Grief literary advocate Stephen Jenkinson connects with Raghu for a thought-provoking conversation on palliative care and dying wise.
“Without limits and frailties and endings, then everything we’re talking about has no meaning; you can’t find it.” – Stephen Jenkinson
In this episode, Stephen Jenkinson and Raghu Markus peruse:
- The importance of storytelling and the human voice
- Finding an alternative outlet for divinity
- Existential fear and dying wise
- Moral and ethical dilemmas within the healthcare system
- What constitutes care and the many gaps in medical practice wisdom
- Medical assistance in dying to relieve suffering
- Why limits and endings give life meaning
- The wisdom and belonging of sadness
- Bargaining for more time instead of examining the quality of time
- A better way to relate to the transition of life into death
- The idea of being ‘too late’ and the consequences of our perceptions
- Hope as a mortgage on life and the certainties we falsely rely on
- Death as a deity that we should accommodate
“I think if we cultivated a capacity to be sad we would make enormous headroads into our propensity for fear.

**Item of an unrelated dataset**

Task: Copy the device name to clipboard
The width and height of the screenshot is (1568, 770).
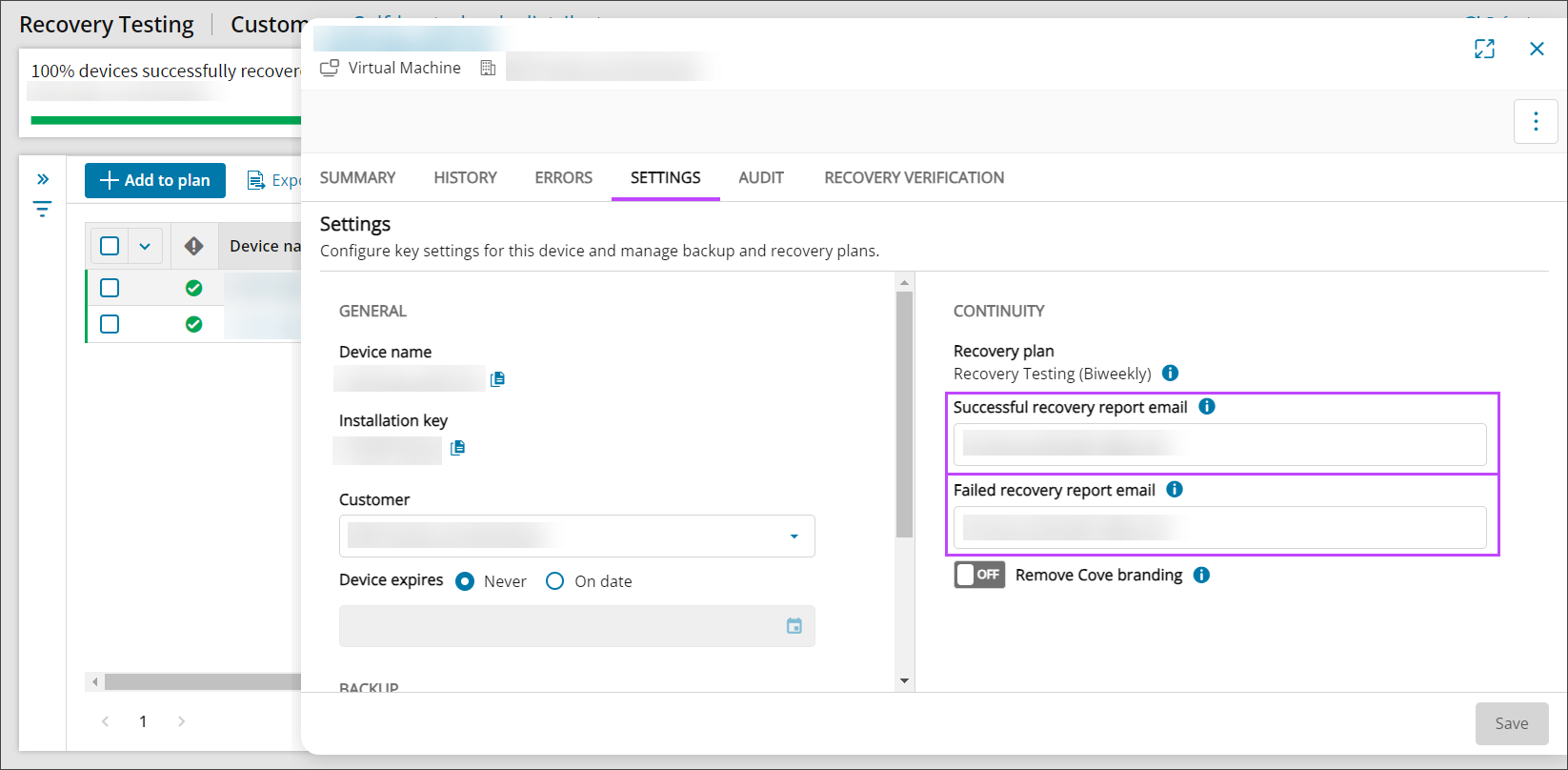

I think sadness is an absolutely compelling and legitimate alternative but it needs at least as much tuition as fear does. You have to learn to be afraid, obviously, and you have to learn sadness as well.” – Stephen Jenkinson
About Stephen Jenkinson:
Stephen Jenkinson is a cultural activist, international teacher, and author. He is the creator and principal instructor of the Orphan Wisdom School and has Master’s degrees from Harvard University (Theology) and the University of Toronto (Social Work). Apprenticed to a master storyteller when a young man, he has worked extensively with dying people and their families. He is the former program director in a major Canadian hospital and former assistant professor in a prominent Canadian medical school. Stephen is also a sculptor and traditional canoe builder.